## REQUIRED WORK
Search the records for lines with the word "Given" and copy each match.

## EXERCISE MATERIALS
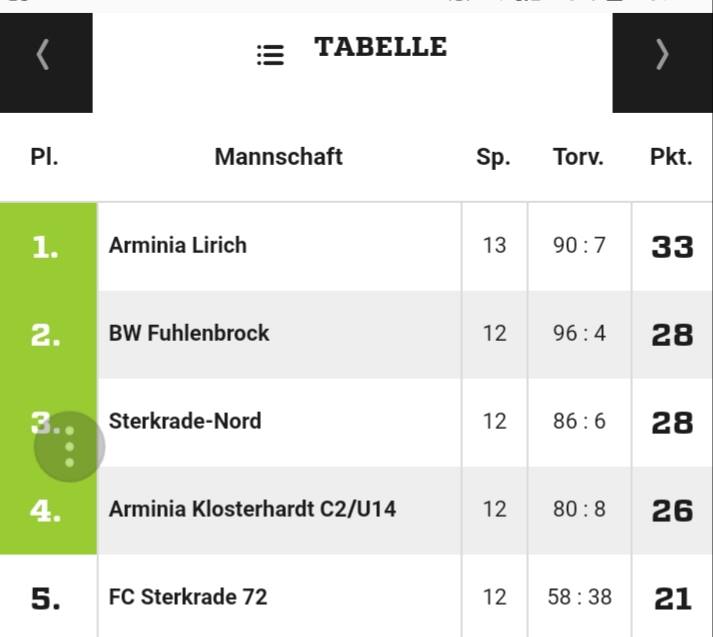Tap Arminia Lirich's 33 points
The height and width of the screenshot is (637, 713).
672,247
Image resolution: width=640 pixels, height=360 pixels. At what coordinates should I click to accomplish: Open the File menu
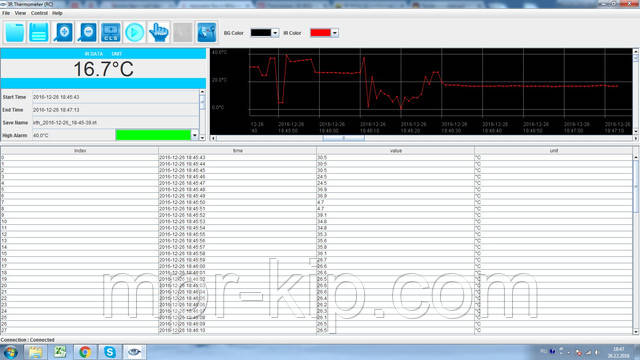coord(6,13)
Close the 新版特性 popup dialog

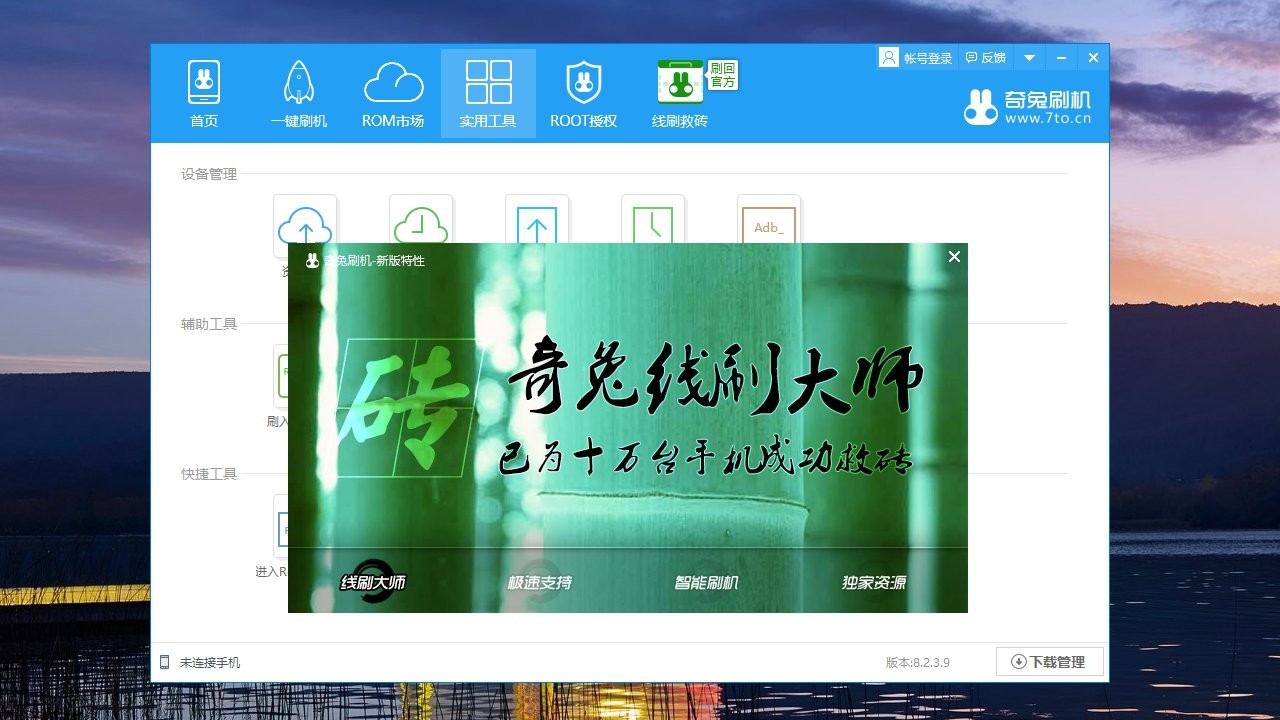(954, 257)
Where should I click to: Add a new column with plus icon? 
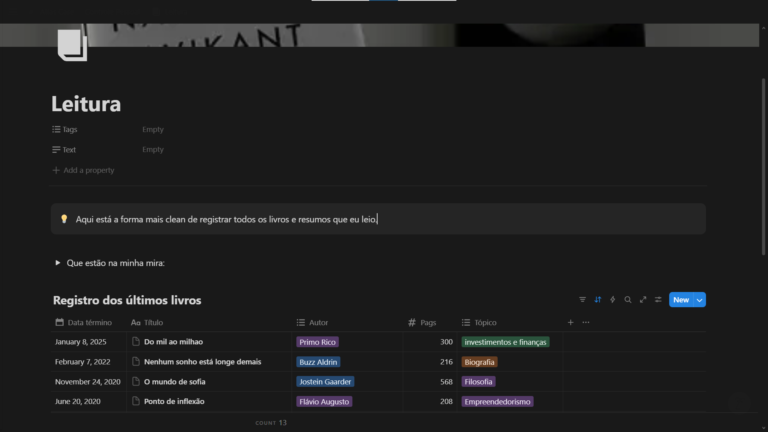click(571, 322)
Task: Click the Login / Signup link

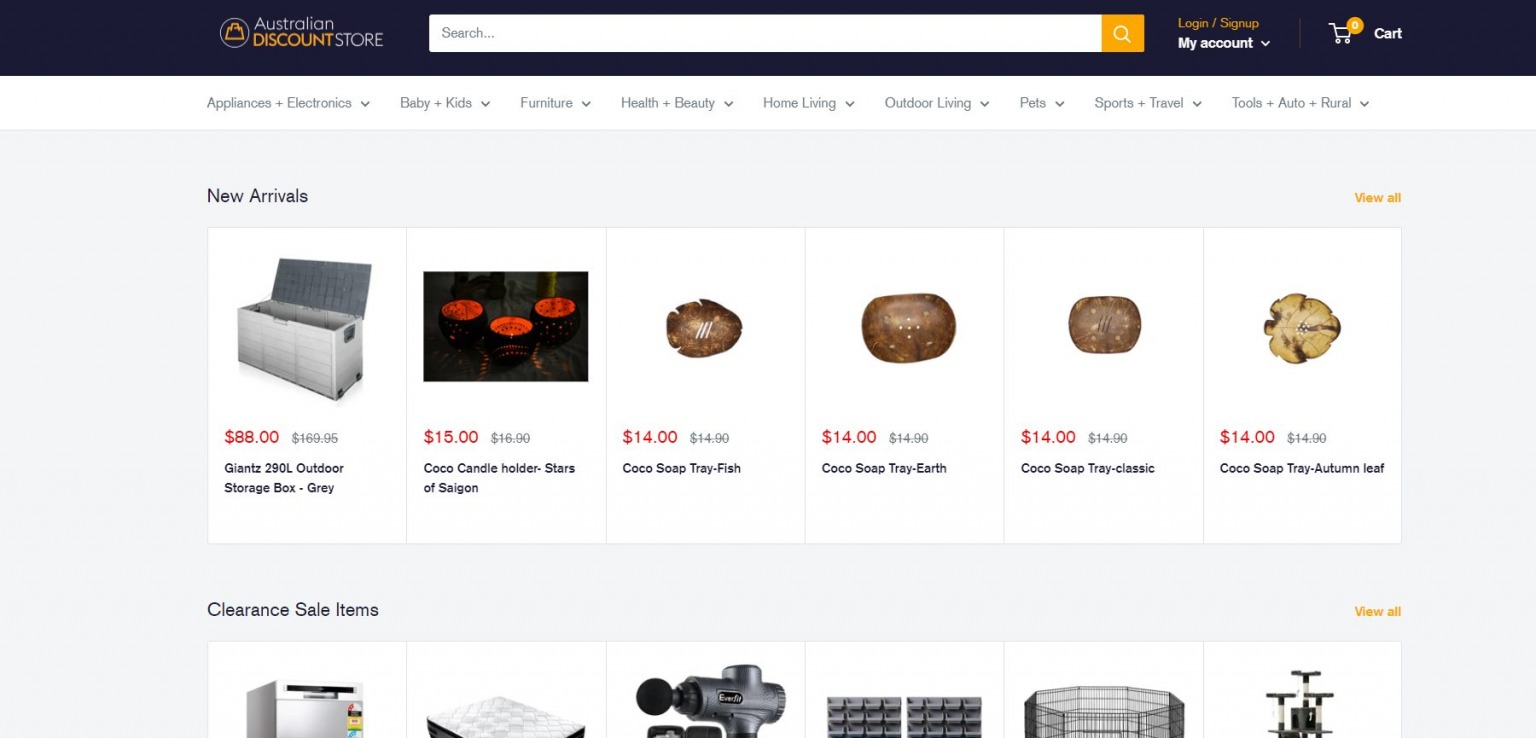Action: 1218,23
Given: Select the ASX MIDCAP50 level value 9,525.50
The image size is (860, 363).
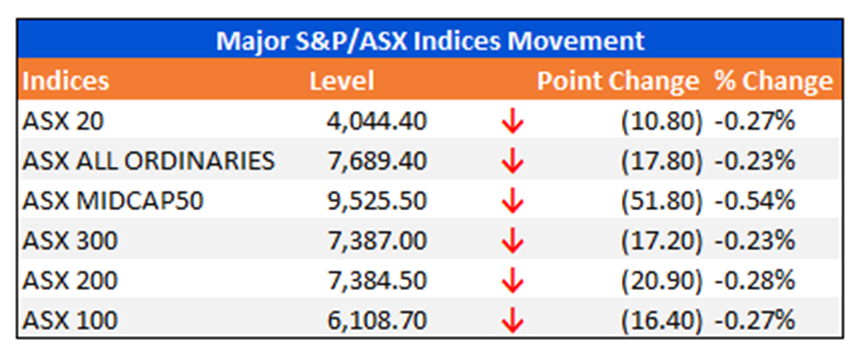Looking at the screenshot, I should [x=376, y=201].
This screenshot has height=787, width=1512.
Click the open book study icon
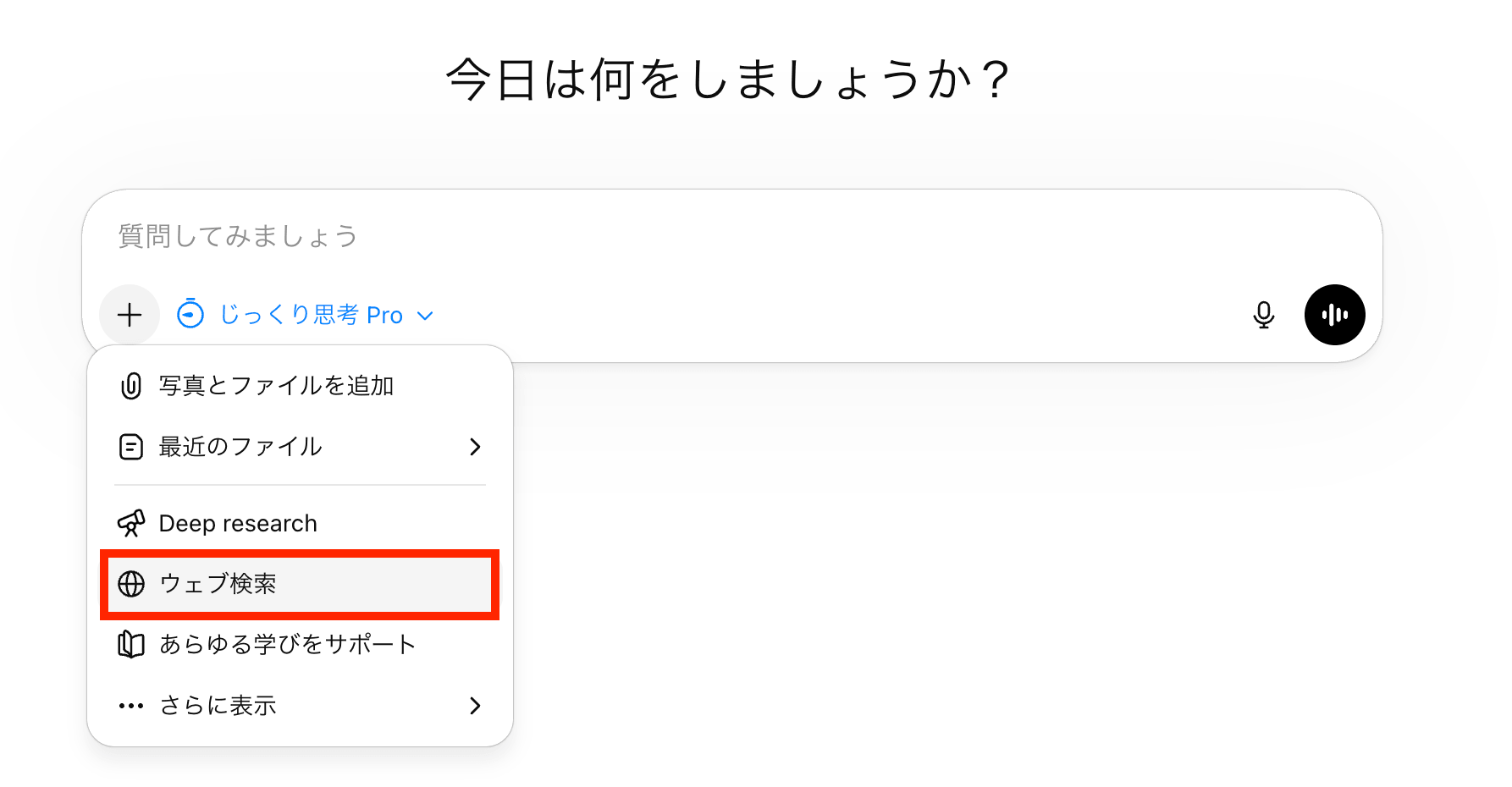pos(131,645)
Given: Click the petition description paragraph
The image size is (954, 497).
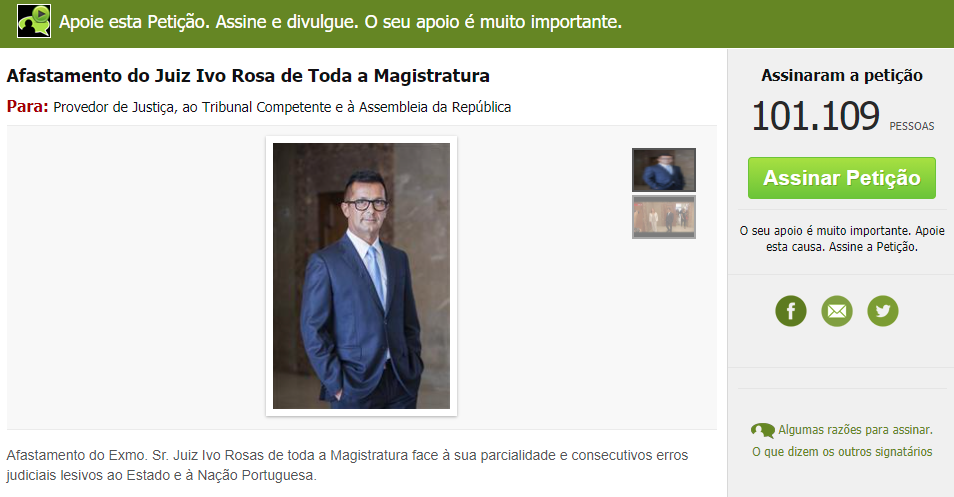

## WRITTEN ANSWER
Given: Select the ASX MIDCAP50 level value 9,525.50
Given: Click the petition description paragraph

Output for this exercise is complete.